Text segment -
==*==

The set opens with the 12” mix of Tell Me That I’m Dreaming from Was (Not Was) with its nonsensical call and response lyrics and Chic worthy bassline leading the groove though samples of incriminating Ronald Reagan samples. The superbly named Don Armando’s Second Avenue Rhumba Band rolls out the house piano and a slice of sax for Deputy Of Love and Things Fall Apart opens with a twinkling music box before a sinister guitar leads you into a arch hipster’s Christmas carol. Michel Esteban’s partner, Lizzy Mercier Descloux, floats over the shimmering electronica of Hard-Boiled Babe. She may have lived with Patti Smith at the tail end of the 70s, but her work here is closer to Matthew Herbert’s experimental house than Patti’s New York punk loft

Alan Vega’s Jukebox Babe is an otherworldly slice of Martian rockabilly, but with his partner Martin Rev in Suicide he drifts over the haunting lullaby of Dream Baby Dream. Zikha hired the Cars’ Ric Ocasek to produce the Dream Baby session hoping for a disco cut along the lines of Donna Summer’s I Feel Love, instead he got a lofi masterpiece that served as a keystone for the stripped back sounds of Springsteen’s Nebraska album.

==*==

According to the review, whom did Zikha hire to produce the Dream Baby session?

Records in a dataset:
==*==

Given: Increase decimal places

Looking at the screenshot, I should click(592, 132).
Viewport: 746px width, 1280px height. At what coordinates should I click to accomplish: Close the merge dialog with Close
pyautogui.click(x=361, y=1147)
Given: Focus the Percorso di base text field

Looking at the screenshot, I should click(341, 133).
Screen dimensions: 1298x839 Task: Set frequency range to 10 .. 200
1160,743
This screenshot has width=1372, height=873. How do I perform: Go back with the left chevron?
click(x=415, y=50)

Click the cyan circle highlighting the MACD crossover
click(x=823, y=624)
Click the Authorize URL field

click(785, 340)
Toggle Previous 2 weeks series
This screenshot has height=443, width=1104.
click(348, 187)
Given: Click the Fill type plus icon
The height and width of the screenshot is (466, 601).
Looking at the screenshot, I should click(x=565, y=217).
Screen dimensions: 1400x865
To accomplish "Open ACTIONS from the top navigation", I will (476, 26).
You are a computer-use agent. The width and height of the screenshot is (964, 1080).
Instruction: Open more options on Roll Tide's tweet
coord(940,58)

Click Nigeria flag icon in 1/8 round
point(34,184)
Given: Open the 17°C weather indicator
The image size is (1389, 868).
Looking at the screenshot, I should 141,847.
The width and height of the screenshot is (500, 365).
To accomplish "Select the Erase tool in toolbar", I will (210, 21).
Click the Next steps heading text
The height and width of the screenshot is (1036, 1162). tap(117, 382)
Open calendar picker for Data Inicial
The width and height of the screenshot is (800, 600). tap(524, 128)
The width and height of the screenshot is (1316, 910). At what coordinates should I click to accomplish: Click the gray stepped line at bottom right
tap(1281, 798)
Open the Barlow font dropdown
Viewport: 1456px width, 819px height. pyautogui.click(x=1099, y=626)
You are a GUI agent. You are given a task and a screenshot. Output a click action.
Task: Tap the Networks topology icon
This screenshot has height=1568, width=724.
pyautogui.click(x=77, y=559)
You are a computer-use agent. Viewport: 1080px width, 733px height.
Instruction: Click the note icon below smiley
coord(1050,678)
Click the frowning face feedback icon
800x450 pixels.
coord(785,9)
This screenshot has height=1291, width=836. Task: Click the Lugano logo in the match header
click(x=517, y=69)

==*==

Worked solution -
Ric Ocasek of the Cars